What you should do |
Copy out each of the following records line for line, changing nothing.

** Task inputs follows **

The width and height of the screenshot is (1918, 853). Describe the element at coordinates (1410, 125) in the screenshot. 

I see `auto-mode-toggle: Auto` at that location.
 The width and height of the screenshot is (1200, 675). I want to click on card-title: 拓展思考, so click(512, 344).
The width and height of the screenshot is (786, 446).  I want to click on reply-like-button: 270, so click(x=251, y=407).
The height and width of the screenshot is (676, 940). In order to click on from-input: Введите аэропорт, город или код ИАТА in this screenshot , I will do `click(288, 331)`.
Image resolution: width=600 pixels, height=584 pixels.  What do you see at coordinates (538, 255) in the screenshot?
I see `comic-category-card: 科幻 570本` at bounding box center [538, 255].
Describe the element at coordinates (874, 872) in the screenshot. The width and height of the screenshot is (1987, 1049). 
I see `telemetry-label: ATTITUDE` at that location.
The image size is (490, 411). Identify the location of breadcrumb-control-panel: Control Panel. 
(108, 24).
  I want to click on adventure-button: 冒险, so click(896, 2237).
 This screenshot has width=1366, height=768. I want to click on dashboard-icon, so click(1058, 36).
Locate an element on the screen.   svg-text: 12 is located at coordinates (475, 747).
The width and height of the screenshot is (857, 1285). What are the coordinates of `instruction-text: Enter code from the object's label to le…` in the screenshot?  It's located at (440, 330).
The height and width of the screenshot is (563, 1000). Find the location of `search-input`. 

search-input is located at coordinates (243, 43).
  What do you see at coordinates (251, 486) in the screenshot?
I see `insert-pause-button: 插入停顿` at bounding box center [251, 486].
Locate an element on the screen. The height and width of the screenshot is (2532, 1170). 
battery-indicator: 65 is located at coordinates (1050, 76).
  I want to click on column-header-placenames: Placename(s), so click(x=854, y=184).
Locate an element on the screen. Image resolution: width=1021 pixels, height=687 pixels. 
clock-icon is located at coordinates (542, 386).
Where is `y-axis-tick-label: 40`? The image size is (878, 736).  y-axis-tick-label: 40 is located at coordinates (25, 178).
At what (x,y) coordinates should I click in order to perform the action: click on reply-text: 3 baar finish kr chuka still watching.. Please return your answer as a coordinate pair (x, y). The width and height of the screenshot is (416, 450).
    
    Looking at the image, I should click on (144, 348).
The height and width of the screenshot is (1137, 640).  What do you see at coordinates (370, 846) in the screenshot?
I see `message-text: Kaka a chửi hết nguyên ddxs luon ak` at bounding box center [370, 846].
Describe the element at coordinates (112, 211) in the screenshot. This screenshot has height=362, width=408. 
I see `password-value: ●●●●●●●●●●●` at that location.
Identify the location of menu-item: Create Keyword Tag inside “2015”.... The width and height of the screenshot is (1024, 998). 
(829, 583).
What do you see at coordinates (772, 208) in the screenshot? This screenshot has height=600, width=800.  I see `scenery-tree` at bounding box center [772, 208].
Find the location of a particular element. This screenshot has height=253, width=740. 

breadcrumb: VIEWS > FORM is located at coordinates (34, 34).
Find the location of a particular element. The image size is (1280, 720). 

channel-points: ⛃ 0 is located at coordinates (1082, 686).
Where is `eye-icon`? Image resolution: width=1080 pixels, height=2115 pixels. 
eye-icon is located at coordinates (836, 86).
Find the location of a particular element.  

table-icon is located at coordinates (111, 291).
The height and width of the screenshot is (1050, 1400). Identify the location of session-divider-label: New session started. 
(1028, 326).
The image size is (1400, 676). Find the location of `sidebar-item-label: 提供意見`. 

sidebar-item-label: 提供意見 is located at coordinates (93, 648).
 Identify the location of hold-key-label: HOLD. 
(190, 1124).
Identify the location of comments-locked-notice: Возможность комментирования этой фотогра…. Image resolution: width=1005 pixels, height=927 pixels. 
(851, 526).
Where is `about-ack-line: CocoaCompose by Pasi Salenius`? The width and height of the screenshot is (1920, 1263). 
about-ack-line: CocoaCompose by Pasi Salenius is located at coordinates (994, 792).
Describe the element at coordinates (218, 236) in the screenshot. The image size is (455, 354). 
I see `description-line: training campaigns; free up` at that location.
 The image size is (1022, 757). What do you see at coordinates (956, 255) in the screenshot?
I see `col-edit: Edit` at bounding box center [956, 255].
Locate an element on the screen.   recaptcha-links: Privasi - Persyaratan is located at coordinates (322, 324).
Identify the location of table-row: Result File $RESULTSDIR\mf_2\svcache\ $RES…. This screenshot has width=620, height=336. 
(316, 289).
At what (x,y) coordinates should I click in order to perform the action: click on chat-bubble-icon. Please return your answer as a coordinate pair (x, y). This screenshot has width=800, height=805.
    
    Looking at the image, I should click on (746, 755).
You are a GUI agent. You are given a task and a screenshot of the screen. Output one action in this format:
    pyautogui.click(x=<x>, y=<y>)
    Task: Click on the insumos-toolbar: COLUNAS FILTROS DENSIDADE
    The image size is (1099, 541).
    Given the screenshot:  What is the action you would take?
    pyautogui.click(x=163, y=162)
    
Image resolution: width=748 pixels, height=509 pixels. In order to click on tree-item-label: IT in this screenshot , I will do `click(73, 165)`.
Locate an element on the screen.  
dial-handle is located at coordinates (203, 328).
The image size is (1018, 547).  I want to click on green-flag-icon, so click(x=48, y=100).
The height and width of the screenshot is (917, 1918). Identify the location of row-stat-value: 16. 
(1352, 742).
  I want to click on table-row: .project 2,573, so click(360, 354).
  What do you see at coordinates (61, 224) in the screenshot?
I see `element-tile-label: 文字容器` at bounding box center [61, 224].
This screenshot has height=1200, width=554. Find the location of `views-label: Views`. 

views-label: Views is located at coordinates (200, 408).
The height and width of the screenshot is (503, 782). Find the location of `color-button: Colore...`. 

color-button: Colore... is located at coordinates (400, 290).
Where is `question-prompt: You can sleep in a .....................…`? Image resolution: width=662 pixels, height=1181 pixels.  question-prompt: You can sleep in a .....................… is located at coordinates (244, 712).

** End of Task inputs **

Exercise output |
The width and height of the screenshot is (1918, 853). Describe the element at coordinates (1410, 125) in the screenshot. 

I see `auto-mode-toggle: Auto` at that location.
 The width and height of the screenshot is (1200, 675). I want to click on card-title: 拓展思考, so click(512, 344).
The width and height of the screenshot is (786, 446).  I want to click on reply-like-button: 270, so click(x=251, y=407).
The height and width of the screenshot is (676, 940). In order to click on from-input: Введите аэропорт, город или код ИАТА in this screenshot , I will do `click(288, 331)`.
Image resolution: width=600 pixels, height=584 pixels.  What do you see at coordinates (538, 255) in the screenshot?
I see `comic-category-card: 科幻 570本` at bounding box center [538, 255].
Describe the element at coordinates (874, 872) in the screenshot. The width and height of the screenshot is (1987, 1049). 
I see `telemetry-label: ATTITUDE` at that location.
The image size is (490, 411). Identify the location of breadcrumb-control-panel: Control Panel. 
(108, 24).
  I want to click on adventure-button: 冒险, so click(896, 2237).
 This screenshot has width=1366, height=768. I want to click on dashboard-icon, so click(1058, 36).
Locate an element on the screen.   svg-text: 12 is located at coordinates (475, 747).
The width and height of the screenshot is (857, 1285). What are the coordinates of `instruction-text: Enter code from the object's label to le…` in the screenshot?  It's located at (440, 330).
The height and width of the screenshot is (563, 1000). Find the location of `search-input`. 

search-input is located at coordinates (243, 43).
  What do you see at coordinates (251, 486) in the screenshot?
I see `insert-pause-button: 插入停顿` at bounding box center [251, 486].
Locate an element on the screen. The height and width of the screenshot is (2532, 1170). 
battery-indicator: 65 is located at coordinates (1050, 76).
  I want to click on column-header-placenames: Placename(s), so click(x=854, y=184).
Locate an element on the screen. Image resolution: width=1021 pixels, height=687 pixels. 
clock-icon is located at coordinates (542, 386).
Where is `y-axis-tick-label: 40`? The image size is (878, 736).  y-axis-tick-label: 40 is located at coordinates (25, 178).
At what (x,y) coordinates should I click in order to perform the action: click on reply-text: 3 baar finish kr chuka still watching.. Please return your answer as a coordinate pair (x, y). The width and height of the screenshot is (416, 450).
    
    Looking at the image, I should click on (144, 348).
The height and width of the screenshot is (1137, 640).  What do you see at coordinates (370, 846) in the screenshot?
I see `message-text: Kaka a chửi hết nguyên ddxs luon ak` at bounding box center [370, 846].
Describe the element at coordinates (112, 211) in the screenshot. This screenshot has height=362, width=408. 
I see `password-value: ●●●●●●●●●●●` at that location.
Identify the location of menu-item: Create Keyword Tag inside “2015”.... The width and height of the screenshot is (1024, 998). 
(829, 583).
What do you see at coordinates (772, 208) in the screenshot? This screenshot has height=600, width=800.  I see `scenery-tree` at bounding box center [772, 208].
Find the location of a particular element. This screenshot has height=253, width=740. 

breadcrumb: VIEWS > FORM is located at coordinates (34, 34).
Find the location of a particular element. The image size is (1280, 720). 

channel-points: ⛃ 0 is located at coordinates (1082, 686).
Where is `eye-icon`? Image resolution: width=1080 pixels, height=2115 pixels. 
eye-icon is located at coordinates (836, 86).
Find the location of a particular element.  

table-icon is located at coordinates (111, 291).
The height and width of the screenshot is (1050, 1400). Identify the location of session-divider-label: New session started. 
(1028, 326).
The image size is (1400, 676). Find the location of `sidebar-item-label: 提供意見`. 

sidebar-item-label: 提供意見 is located at coordinates (93, 648).
 Identify the location of hold-key-label: HOLD. 
(190, 1124).
Identify the location of comments-locked-notice: Возможность комментирования этой фотогра…. Image resolution: width=1005 pixels, height=927 pixels. 
(851, 526).
Where is `about-ack-line: CocoaCompose by Pasi Salenius`? The width and height of the screenshot is (1920, 1263). 
about-ack-line: CocoaCompose by Pasi Salenius is located at coordinates (994, 792).
Describe the element at coordinates (218, 236) in the screenshot. The image size is (455, 354). 
I see `description-line: training campaigns; free up` at that location.
 The image size is (1022, 757). What do you see at coordinates (956, 255) in the screenshot?
I see `col-edit: Edit` at bounding box center [956, 255].
Locate an element on the screen.   recaptcha-links: Privasi - Persyaratan is located at coordinates (322, 324).
Identify the location of table-row: Result File $RESULTSDIR\mf_2\svcache\ $RES…. This screenshot has width=620, height=336. 
(316, 289).
At what (x,y) coordinates should I click in order to perform the action: click on chat-bubble-icon. Please return your answer as a coordinate pair (x, y). This screenshot has width=800, height=805.
    
    Looking at the image, I should click on (746, 755).
You are a GUI agent. You are given a task and a screenshot of the screen. Output one action in this format:
    pyautogui.click(x=<x>, y=<y>)
    Task: Click on the insumos-toolbar: COLUNAS FILTROS DENSIDADE
    The image size is (1099, 541).
    Given the screenshot:  What is the action you would take?
    pyautogui.click(x=163, y=162)
    
Image resolution: width=748 pixels, height=509 pixels. In order to click on tree-item-label: IT in this screenshot , I will do `click(73, 165)`.
Locate an element on the screen.  
dial-handle is located at coordinates (203, 328).
The image size is (1018, 547).  I want to click on green-flag-icon, so click(x=48, y=100).
The height and width of the screenshot is (917, 1918). Identify the location of row-stat-value: 16. 
(1352, 742).
  I want to click on table-row: .project 2,573, so click(360, 354).
  What do you see at coordinates (61, 224) in the screenshot?
I see `element-tile-label: 文字容器` at bounding box center [61, 224].
This screenshot has height=1200, width=554. Find the location of `views-label: Views`. 

views-label: Views is located at coordinates (200, 408).
The height and width of the screenshot is (503, 782). Find the location of `color-button: Colore...`. 

color-button: Colore... is located at coordinates (400, 290).
Where is `question-prompt: You can sleep in a .....................…`? Image resolution: width=662 pixels, height=1181 pixels.  question-prompt: You can sleep in a .....................… is located at coordinates (244, 712).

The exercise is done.